Fenway Sports Group’s motivations at Liverpool – as is the case for so many owners of so many clubs – have never been pure. They have been present at Anfield, ever since they bought the team from the brink of administration in 2010, not for the love of the game or even the thrill of the competition, but because of the return it would one day generate.
That day, it would appear, has come. Inspired (most likely) by the frenzy of interest in acquiring Chelsea earlier this year, FSG. has decided that now is the time to cash out. As reported earlier this week, it is preparing and disseminating a prospectus to potential investors.
There is no reason to believe a sale is imminent. There is certainly no reason to believe the owners are in a rush. If someone wants to hand them $3 billion or so, though, they appear to be happy to talk.
There would, among Liverpool’s fans, be some – perhaps even plenty – who would not mourn their passing. FSG has always made clear that it expects its assets to be self-sustaining; it has never pretended that it was prepared to spend sufficiently lavishly to match the three clubs who, in Jurgen Klopp’s words, cannot fail. There are some fans – perhaps even plenty – who see FSG as an obstacle to, rather than a source of, Liverpool’s success.

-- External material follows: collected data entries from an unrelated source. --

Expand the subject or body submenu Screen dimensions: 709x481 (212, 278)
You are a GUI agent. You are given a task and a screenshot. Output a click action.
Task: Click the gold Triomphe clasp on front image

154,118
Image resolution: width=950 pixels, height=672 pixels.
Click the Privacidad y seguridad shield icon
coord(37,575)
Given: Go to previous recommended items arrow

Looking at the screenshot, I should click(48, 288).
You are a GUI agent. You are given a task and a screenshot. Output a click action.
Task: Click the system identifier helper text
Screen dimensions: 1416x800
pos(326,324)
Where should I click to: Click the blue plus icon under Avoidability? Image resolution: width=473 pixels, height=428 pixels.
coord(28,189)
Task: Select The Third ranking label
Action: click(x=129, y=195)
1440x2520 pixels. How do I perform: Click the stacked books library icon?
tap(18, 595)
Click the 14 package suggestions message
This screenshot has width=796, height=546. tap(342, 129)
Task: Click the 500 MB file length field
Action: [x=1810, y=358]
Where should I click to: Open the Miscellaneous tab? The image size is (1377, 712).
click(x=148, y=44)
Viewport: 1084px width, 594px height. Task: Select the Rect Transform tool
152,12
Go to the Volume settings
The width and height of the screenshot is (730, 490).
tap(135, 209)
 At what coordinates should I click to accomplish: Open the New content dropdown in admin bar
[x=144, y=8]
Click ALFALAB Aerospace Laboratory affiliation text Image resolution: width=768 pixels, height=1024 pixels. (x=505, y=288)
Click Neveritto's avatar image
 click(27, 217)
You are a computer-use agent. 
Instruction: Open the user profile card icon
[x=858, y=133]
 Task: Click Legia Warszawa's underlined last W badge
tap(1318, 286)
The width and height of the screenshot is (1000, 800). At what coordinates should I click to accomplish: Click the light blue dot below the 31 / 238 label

That reading ignores, of course, not only the fact that it is under FSG’s tenure that Liverpool has been transformed from a drifting giant into arguably soccer’s most cutting-edge club, but also that it has won almost every trophy there is to win under the group’s leadership, and done so while its physical infrastructure, from the stadium to the training ground, has been updated and improved. The FSG era at Liverpool has a legacy that can be weighed not just in gold, but concrete.
And wishing for the end of that era overlooks the thorny issue of what comes next. Liverpool would fetch a premium price, one that rules out all but a handful of suitors. Many of them would come with compromises far more challenging than accusations of parsimony. Money in that volume, after all, is rarely pure.
That is not to say that FSG has been a perfect owner. It has not. It has made mistakes, egregious ones, and had to apologize for them more than once. But it is hard to avoid the sense that, whomever the owners sell to and whenever they sell, they may well look far better in retrospect than some felt they did in real time.